---------- Provided entries

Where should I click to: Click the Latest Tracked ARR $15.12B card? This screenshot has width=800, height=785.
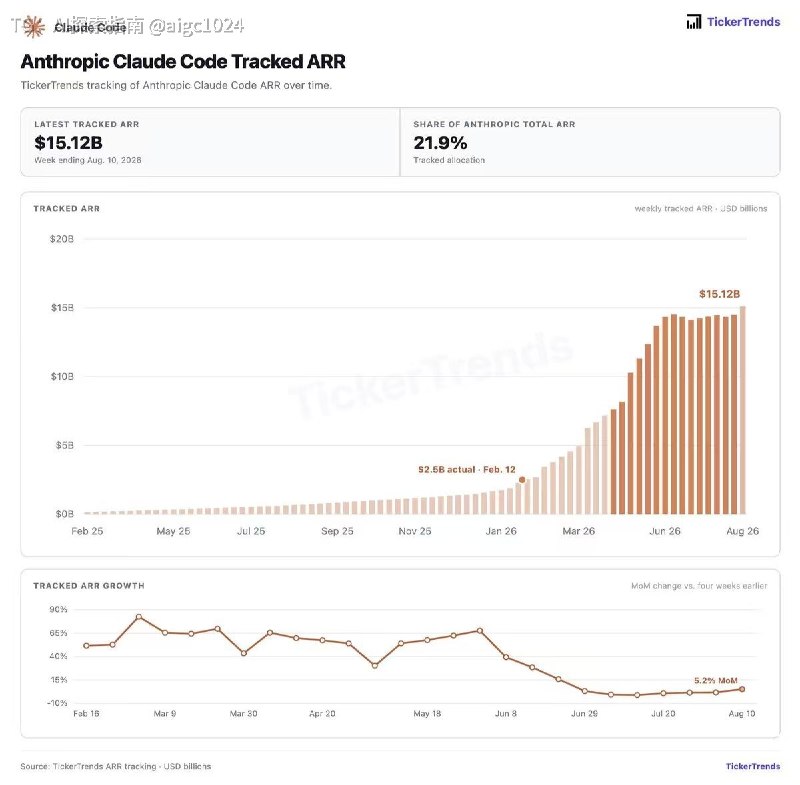(210, 142)
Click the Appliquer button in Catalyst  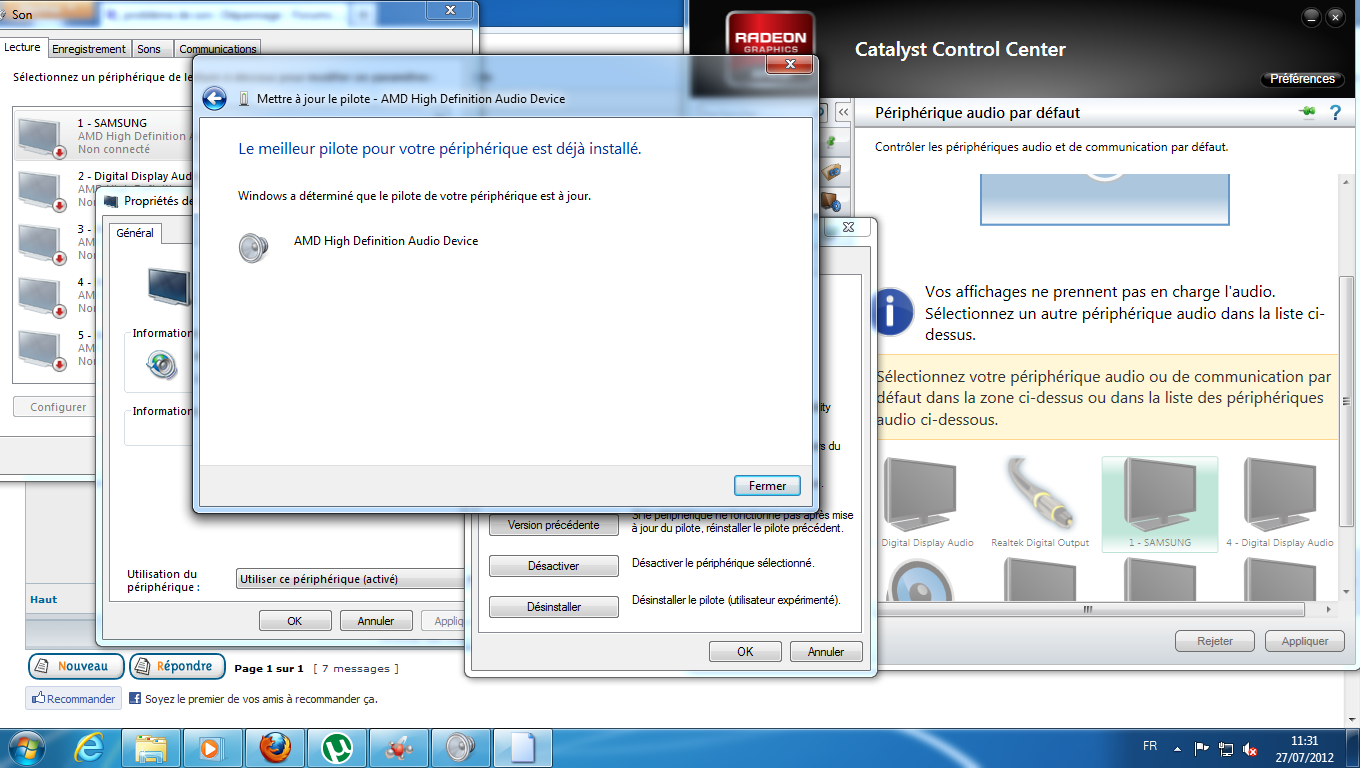pos(1304,641)
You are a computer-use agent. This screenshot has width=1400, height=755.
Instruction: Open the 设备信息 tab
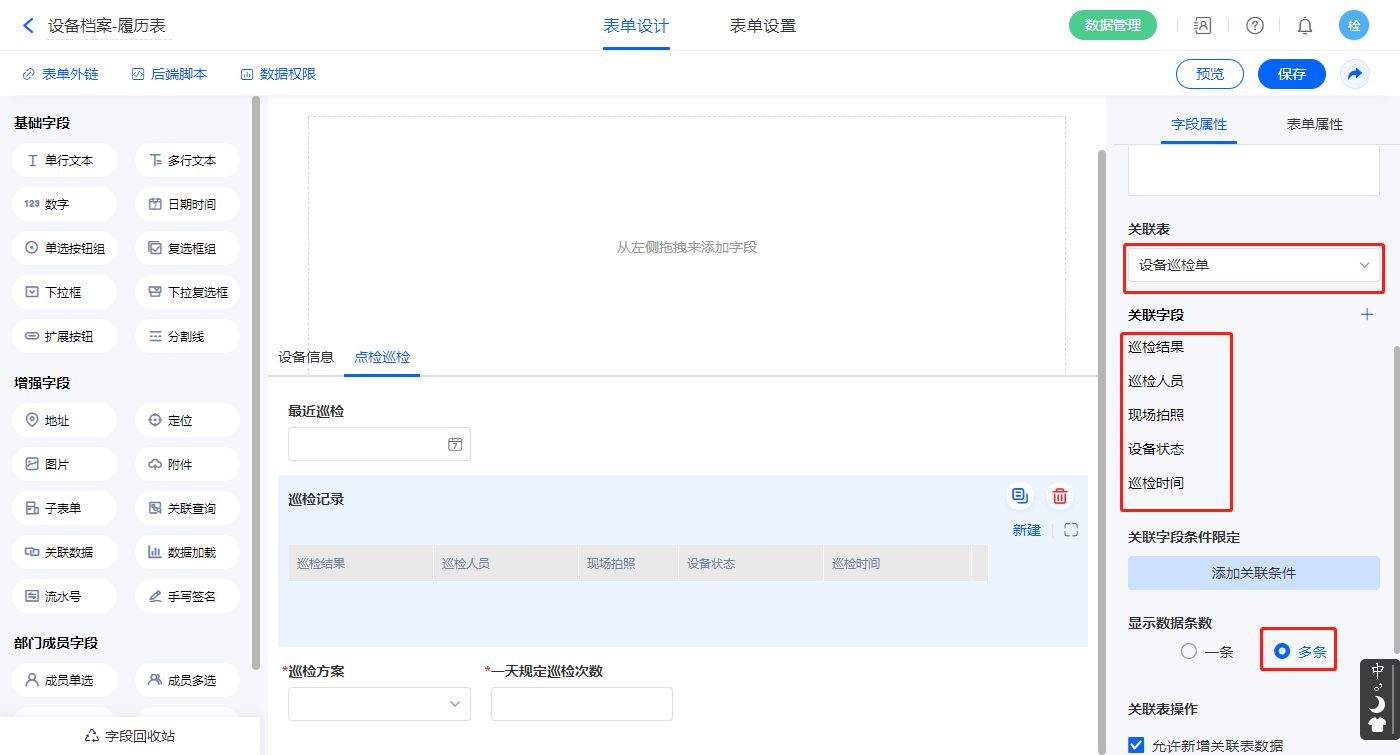306,357
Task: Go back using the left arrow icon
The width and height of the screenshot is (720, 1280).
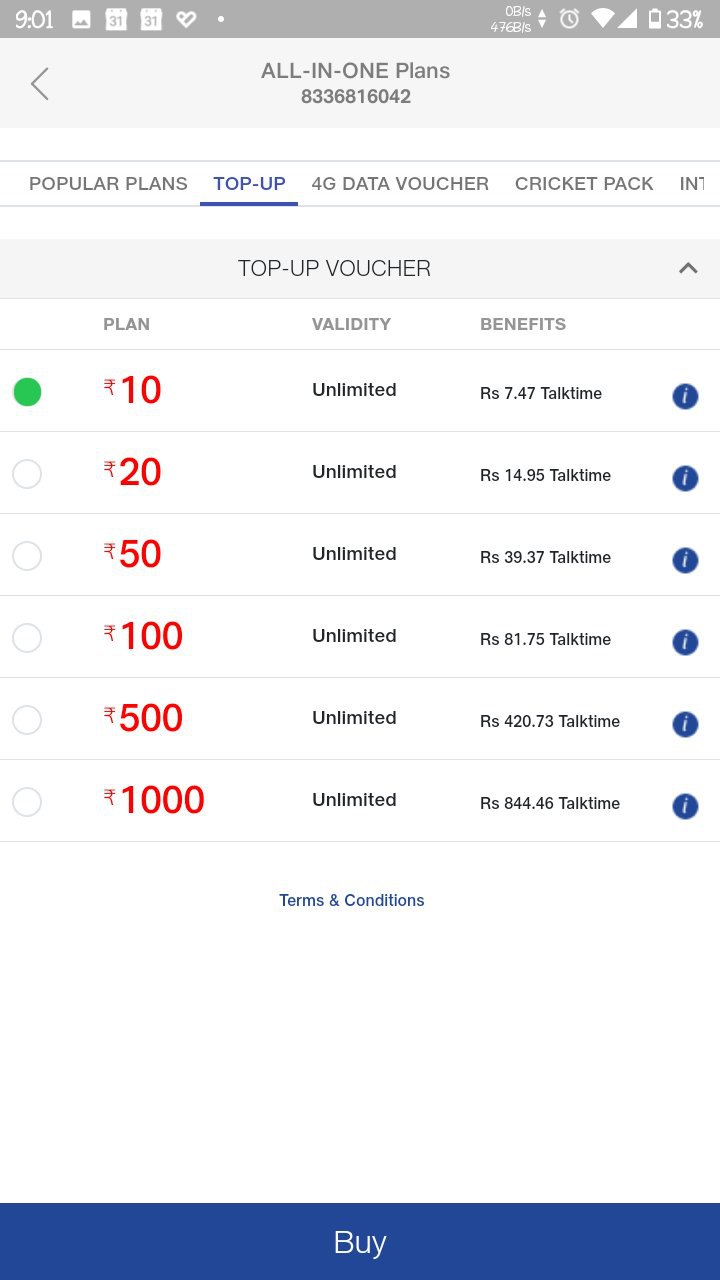Action: 39,84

--------------------

> [What the task requires]: Copy nothing outside the span: please output the lines from the one with "The width and" through the end of the entries above, and skip the pictures.

> [Task result]:
The width and height of the screenshot is (720, 1280).
Action: 39,84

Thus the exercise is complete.